One panel includes many of the same characters found in his earlier (1987) 6-panelled work ‘Red Star Over China’ which he completed two years before he came to live in Australia, and before he lost his faith in Communism. The title of the painting borrows the title of Edgar Snow’s account of the beginnings of the revolution and the establishment of the People’s Republic, a book banned for thirty years in China. Both paintings include Snow and his wife Helen among their massive casts of characters. Another feature common to both works is the group of small boys who dance in red-starred singlets and caps in the foreground, representing the optimism of that particular moment in time. One of the Shaanxi revolutionaries included in ‘Red Star over China’ is Xi Zhong Xun, whose son Xi Jinping is the current Chinese President. Shen Jiawei said of this painting, “What is painted here is the first act of a tragedy…the youthfulness and ideals will be destroyed by later acts which are yet to be painted.”

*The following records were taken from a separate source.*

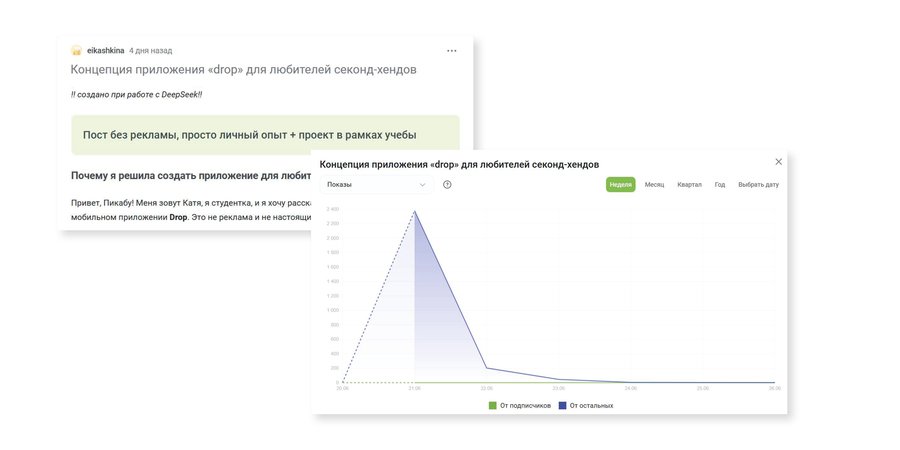900x450 pixels.
Task: Click the eikashkina author avatar icon
Action: pyautogui.click(x=76, y=50)
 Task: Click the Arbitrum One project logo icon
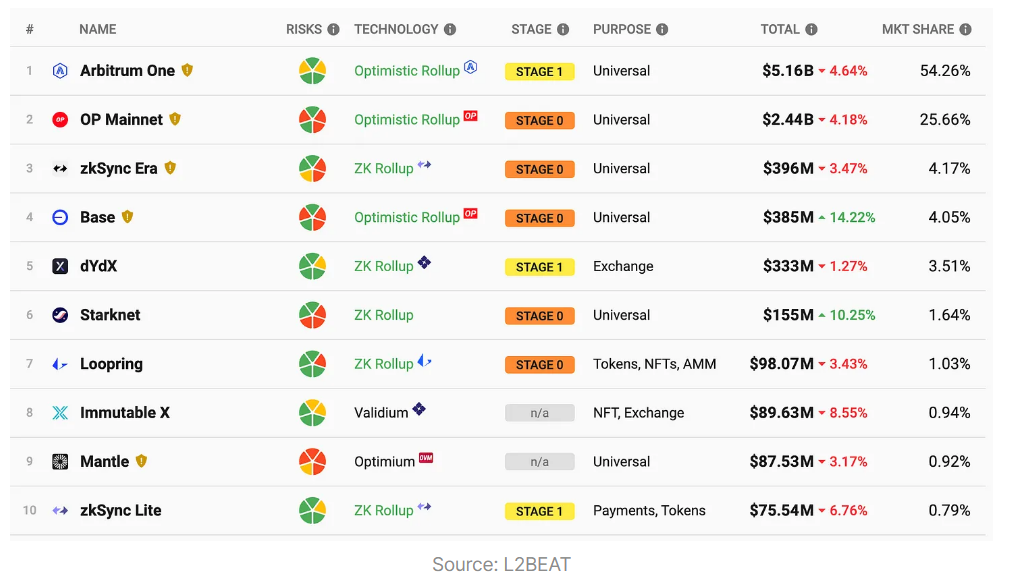60,71
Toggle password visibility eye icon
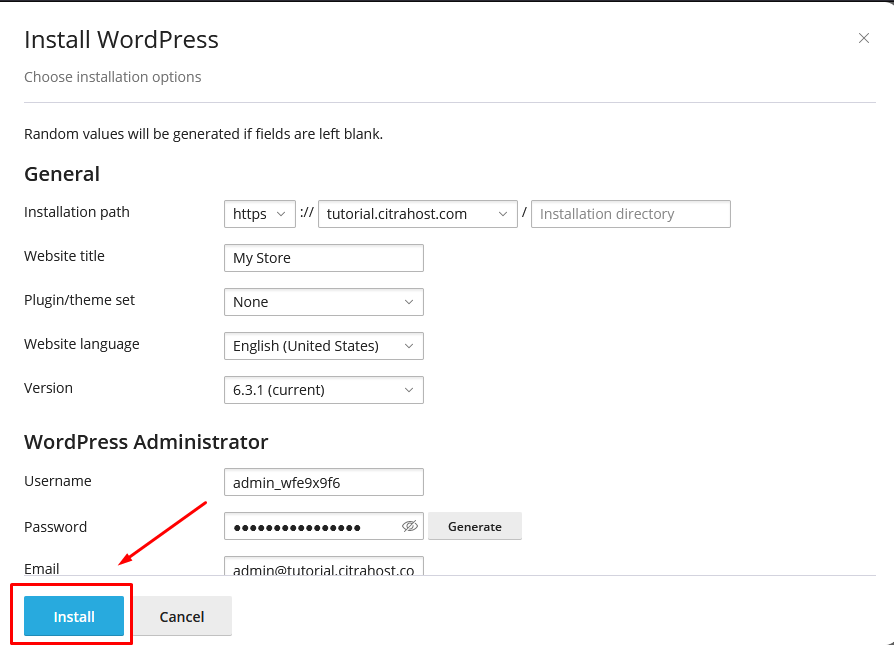The width and height of the screenshot is (894, 645). (x=409, y=526)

The alternative title of Shen’s new work in Chinese, ‘Brothers and Sisters’, suggests another reading of history. Siblings may quarrel within the family but they will join together in the face of a common enemy. Professor Jeffrey Riegel, Head of the School of Languages and Cultures at the University of Sydney, described Shen Jiawei as a “serious scholar of history.” Certainly he has taken some liberties with historical accuracy in the interests of dramatic compositional groupings. Not all of these people were physically in the same place at the same time. But at an extraordinary moment in human history there were at most one or two degrees of separation between them. Shen paints with a moral imperative – to tell the truth and to represent historical events as he sees them, through his own view of the world.

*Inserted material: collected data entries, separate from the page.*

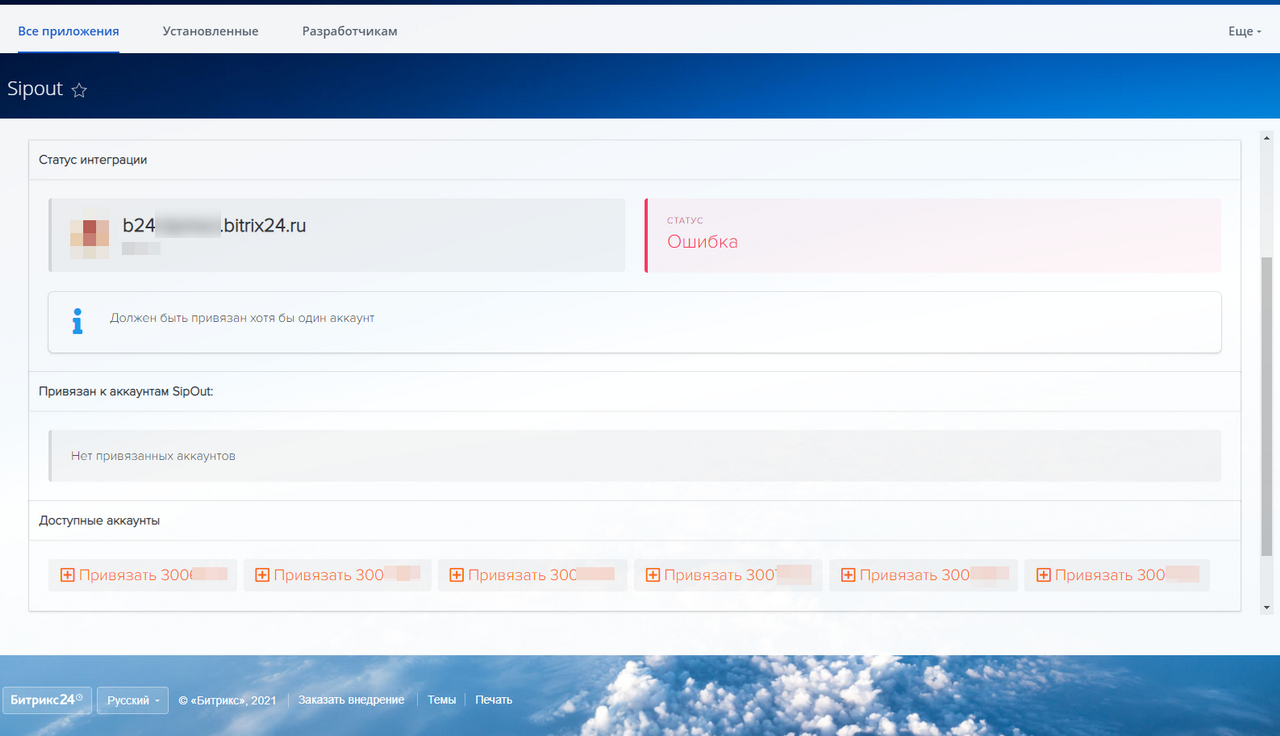Star Sipout to add it to favorites
1280x736 pixels.
coord(79,90)
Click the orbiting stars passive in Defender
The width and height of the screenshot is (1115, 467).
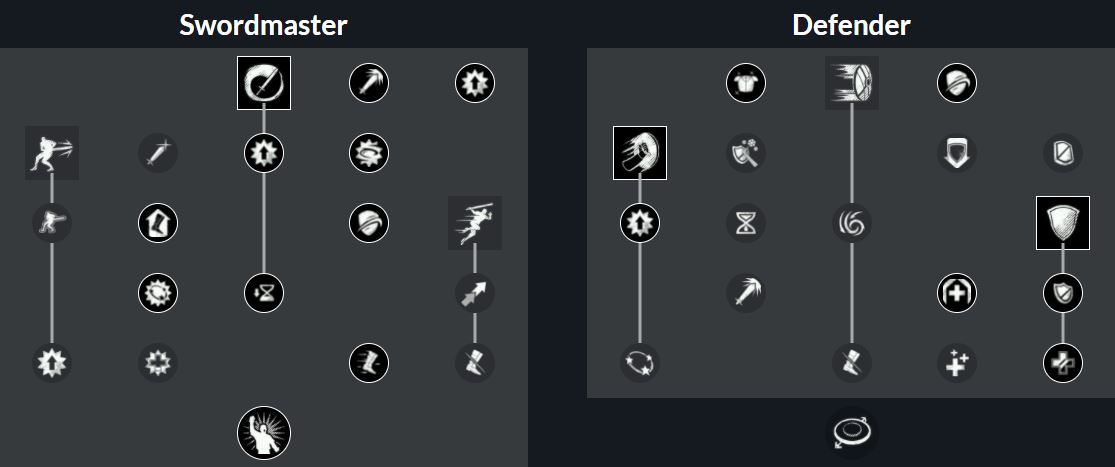640,363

The artist has carefully selected photographs from the period in order to paint each of the 422 portraits as convincingly as possible. Their faces gaze out at us. We are forced to see his dramatis personae, not as remote historical figures, but as complicated people with hopes, desires and disappointments. Riegel compared their serried eyes to the ranks of deities and immortals in the great Buddhist frescoes in the Mogao Caves at Dunhuang, with their grave and discomfiting gaze. Unlike Picasso, searching for visual metaphors to create his cry of outrage, ‘Guernica’, as a pacifist response to war, Shen’s vision of this period in Chinese history is more literal. But despite any reservations one may have about the contrariness of continuing to paint like a Renaissance master (who, let’s face it, would have had a team of assistants to paint the boring bits) it is similarly profoundly humanist in its intention. We begin to understand just how complex this history is. Opposing forces, contradictory ideologies, divergent points of view and, as a consequence, different memories of the same events. For anyone with an interest in China today, and how the Middle Kingdom became a powerful force to be reckoned with on the world stage, this is fascinating.
The exhibition of the work continues in the Everest Foyer of the Seymour Centre until November 11.